3, Tell them often how remarkable their bodies are. That actually what they have is a finely tuned, highly sophisticated machine that if taken care of and respected can take them anywhere in this amazing life. That that in itself is a precious gift.

4, That their machine needs proper maintenance and care which means the right fuel to keep it operating well. Fad diets, cutting out food groups, existing solely on junk food and starvation of any kind does not equal premium fuel.

5, Everything in moderation is healthy. There is no such thing as ‘Good’ or ‘Bad’ foods. If they want a kitkat have a kitkat just don’t have 10 in one sitting.

6, That beauty comes in many many glorious guises. That beauty is something that comes from the inside as well as the outside and that just because something is different does not make it bad. In fact differences should be celebrated. It’s what makes this world we live in the wonderfully colourful diverse place that it is.

7, Never ever criticise or make fun of other peoples differences. Everybody has feelings that can be hurt. The more they embrace others the more they in turn will be embraced.

8, That self-worth is built on many many facets. Achievements, goals, dreams, accomplishments, character traits, skills, abilities, good humour and kindness. Not looks alone.

9, That they can’t be good at everything. Everyone has strengths, everyone has weaknesses and that’s OK. It does NOT mean they are failures.

10, That I am proud of them whether they win or lose and that I love them even when I’m cross with them. My love is not conditional.

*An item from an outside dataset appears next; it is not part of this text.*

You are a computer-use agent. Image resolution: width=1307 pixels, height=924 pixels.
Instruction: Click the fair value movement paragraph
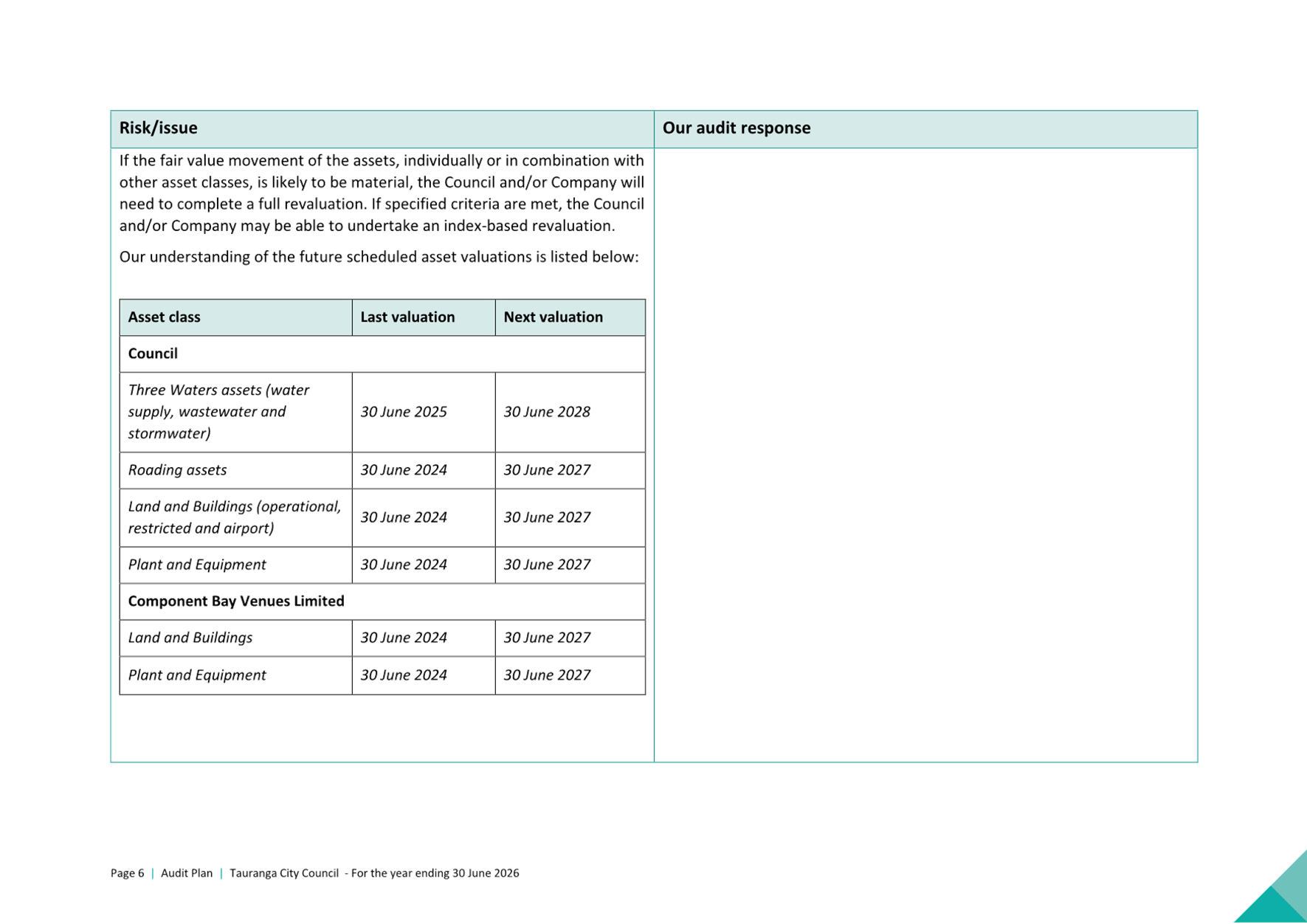click(381, 193)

11, That it’s ok to be interested in their appearance and looks, in style and fashion, but to enjoy it and have fun with it, experiment and be creative with it. It’s not the be all and end all of life.

12, Being perfect would be dull dull dull and I for one am glad I’m not!

13, Laugh as much as possible. Always.

Fingers crossed

x

Go to the profile of Susannah Hebden

Susannah Hebden

Counsellor

Person centred/existential counsellor, stylist, mum of two, adoptee

3 Comments

Go to the profile of Charlotte Howells
Charlotte Howells almost 4 years ago

All sound advice but no1 might be more successful if you made it a rule full stop regardless of whether or not the children are listening!

Go to the profile of Imane Ks
Imane Ks almost 4 years ago

Just amazing , thank you :)

Go to the profile of Susannah Hebden
Susannah Hebden almost 4 years ago

What lovely feedback Imane thank you.